**CONSIGNE:** Recopiez fidèlement, dans l'article sur la mise à jour vers la GPLv3, tout ce qui va de « Tout d'abord, il » jusqu'à « un sérieux problème. ».

**DOCUMENT SOURCE:**
════════════════

[Traduit de l'anglais]

Pourquoi mettre à jour vers la GPLv3

La version 3 de la licence publique générale GNU (GNU GPL) est sortie, permettant une mise à jour des logiciels libres à partir de la version 2. Cet article explique pourquoi une mise à jour de la licence est importante.

Tout d'abord, il est essentiel de noter que la mise à jour est un choix. La GPL version 2 restera une licence valide, et rien de désastreux n'arrivera si quelques programmes restent sous GPLv2 tandis que d'autres passent à la GPLv3. Ces deux licences sont incompatibles mais cela n'est pas un sérieux problème.

Quand nous disons que la GPLv2 et la GPLv3 sont incompatibles, cela signifie qu'il n'y a pas de possibilité légale de combiner du code sous GPLv2 avec du code sous GPLv3 dans un même programme. Puisque toutes deux sont des licences libres, chacune dit : « si vous incorporez du code sous cette licence dans un programme plus grand, ce dernier doit aussi être sous la même licence ». Il est impossible de les rendre compatibles. Nous aurions pu ajouter une clause de compatibilité avec la GPLv2 dans la GPLv3, mais cela n'aurait pas convenu, car la GPLv2 aurait eu besoin d'une clause similaire.

════════════════

**INFORMATIONS EXTRAITES:**
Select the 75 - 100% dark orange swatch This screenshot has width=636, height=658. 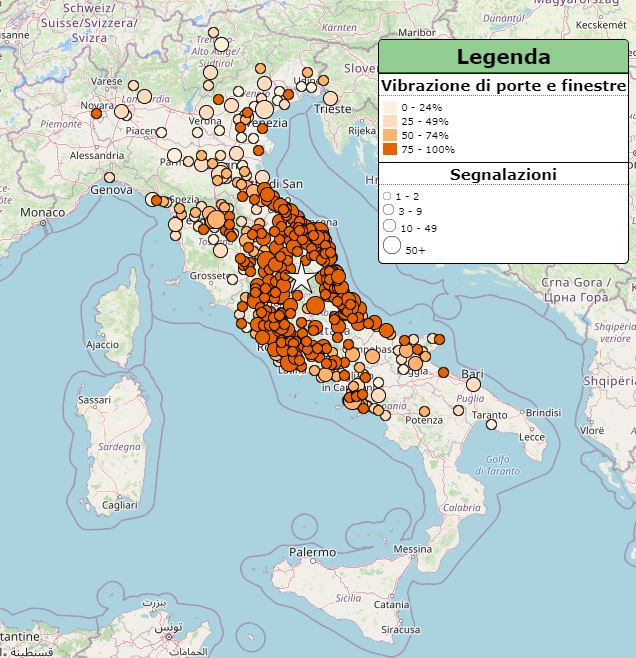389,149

════════════════

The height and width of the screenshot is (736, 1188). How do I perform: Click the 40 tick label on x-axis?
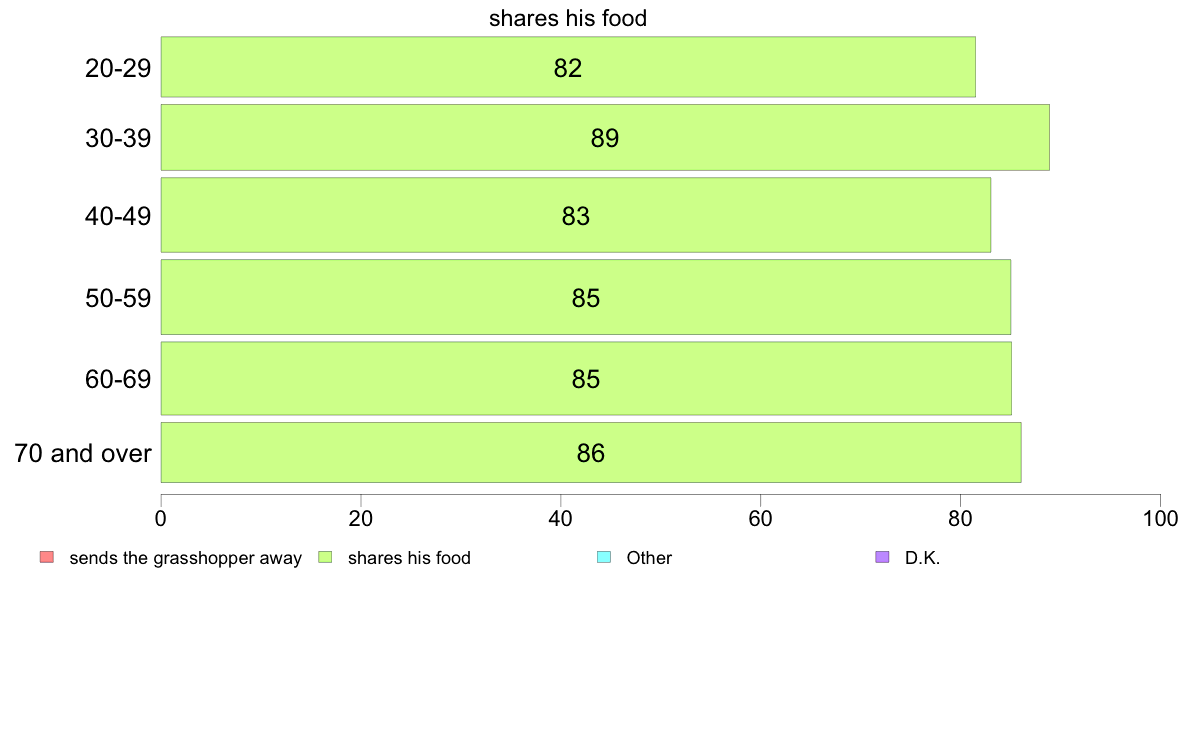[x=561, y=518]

════════════════

**RÉPONSE RÉDIGÉE:**
Tout d'abord, il est essentiel de noter que la mise à jour est un choix. La GPL version 2 restera une licence valide, et rien de désastreux n'arrivera si quelques programmes restent sous GPLv2 tandis que d'autres passent à la GPLv3. Ces deux licences sont incompatibles mais cela n'est pas un sérieux problème.